We now apply those principles to this case and hold that Shopify has not expressly aimed its suit-related conduct toward California. Shopify’s web payment platform does not have a “forum-specific focus.” AMA, 970 F.3d at 1210. Nor has Briskin alleged facts showing that Shopify is specifically “appeal[ing] to … an audience in” California, Mavrix, 647 F.3d at 1231, or “actively target[ing]” the forum state, Will Co., 47 F.4th at 923. Shopify’s platform is accessible across the United States, and the platform is indifferent to the location of either the merchant or the end consumer. No one has alleged that Shopify alters its data collection activities based on the location of a given online purchaser. It did not prioritize consumers in California or specifically cultivate them. Briskin would have suffered the same injury regardless of whether IABMFG was a California company and regardless of whether Briskin was physically located in California when he made his purchase.
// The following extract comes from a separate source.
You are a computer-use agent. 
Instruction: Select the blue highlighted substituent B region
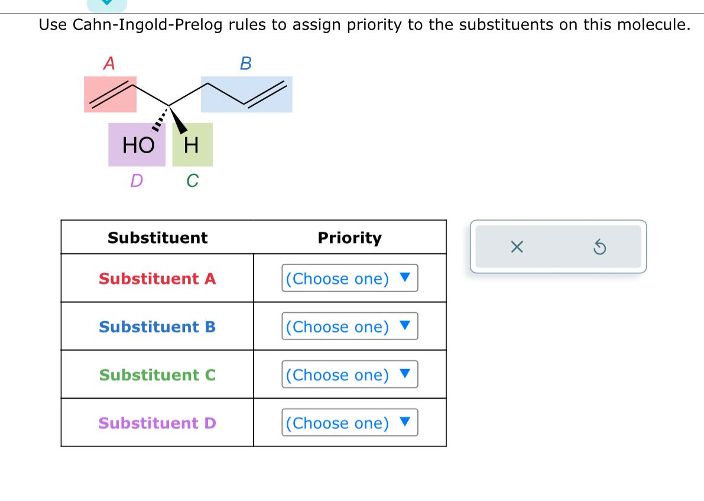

As Briskin acknowledged in his opening brief, Shopify “chose to extract personal data from IABMFG’s customer’s—wherever located—through the payment portal it created and maintained.” (Emphasis added).
Shopify, to be sure, no doubt benefits from consumers who are present in California. But that California is a large market does not answer the purposeful direction question because a defendant foreseeably profiting from persons making online purchases in California does not demonstrate express aiming. See Walden, 571 U.S. at 289, 134 S.Ct. 1115 (“Petitioner’s actions in Georgia did not create sufficient contacts with Nevada simply because he allegedly directed his conduct at plaintiffs whom he knew had Nevada connections.”); AMA, 970 F.3d at 1210 (“Although [the defendants] may have foreseen that ePorner would attract a substantial number of viewers in the United States, this alone does not support a finding of express aiming.”). And while Shopify does have a sizeable merchant base in California, its extraction and retention of consumer data depends on the actions of third-party merchants who are engaged in independent transactions that themselves do not depend on consumers being present in California. Cf. AMA, 970 F.3d at 1210 (“ePorner’s content is primarily uploaded by its users, and the popularity or volume of U.S.-generated adult content does not show that [the defendants] expressly aimed the site at the U.S. market.”). Briskin offers some inventive hypotheticals in response, but they are off target. Briskin asserts that what Shopify did here was no different than physically placing a surveillance device at a cash register in a California store and using it to intercept customers’ payment details. He also analogizes Shopify to a hypothetical food truck with a surveillance device that operates in both California and Nevada but is agnostic as to which state the truck is located.
These hypotheticals fail to grasp the significance of Shopify operating a broadly accessible web-based platform. The nature of such an operation leads to due process concerns when the implication of Briskin’s position is that Shopify is subject to specific jurisdiction in every state. Contrary to Walden’s clear command, Briskin would effectively tie personal jurisdiction to the unilateral activity of consumers or Shopify’s contacts with individual persons. See Walden, 571 U.S. at 284, 134 S.Ct. 1115. And unlike Briskin’s hypotheticals, Shopify, by the allegations of the complaint, did not place any kind of physical device in California. Cf. Herbal Brands, 72 F.4th at 1093. It did not focus its efforts on any particular location. And it did not interact with consumers except as a result of the third-party decisions of its merchants. Briskin’s hypotheticals involve a degree of express aiming that is simply not present on the facts alleged. In holding that Shopify is not subject to specific jurisdiction for Briskin’s claims, we do not suggest that the extraction and retention of consumer data can never qualify as express aiming. As we discussed above, the nature and structure of a defendant’s business can affect the personal jurisdiction analysis. In view of the “fact-intensive nature” of the personal jurisdiction inquiry, Herbal Brands, 72 F.4th at 1096, we have set forth the governing legal principles and applied them to the facts alleged. But we do not purport to decide how these principles may apply to online payment platforms that are set up differently.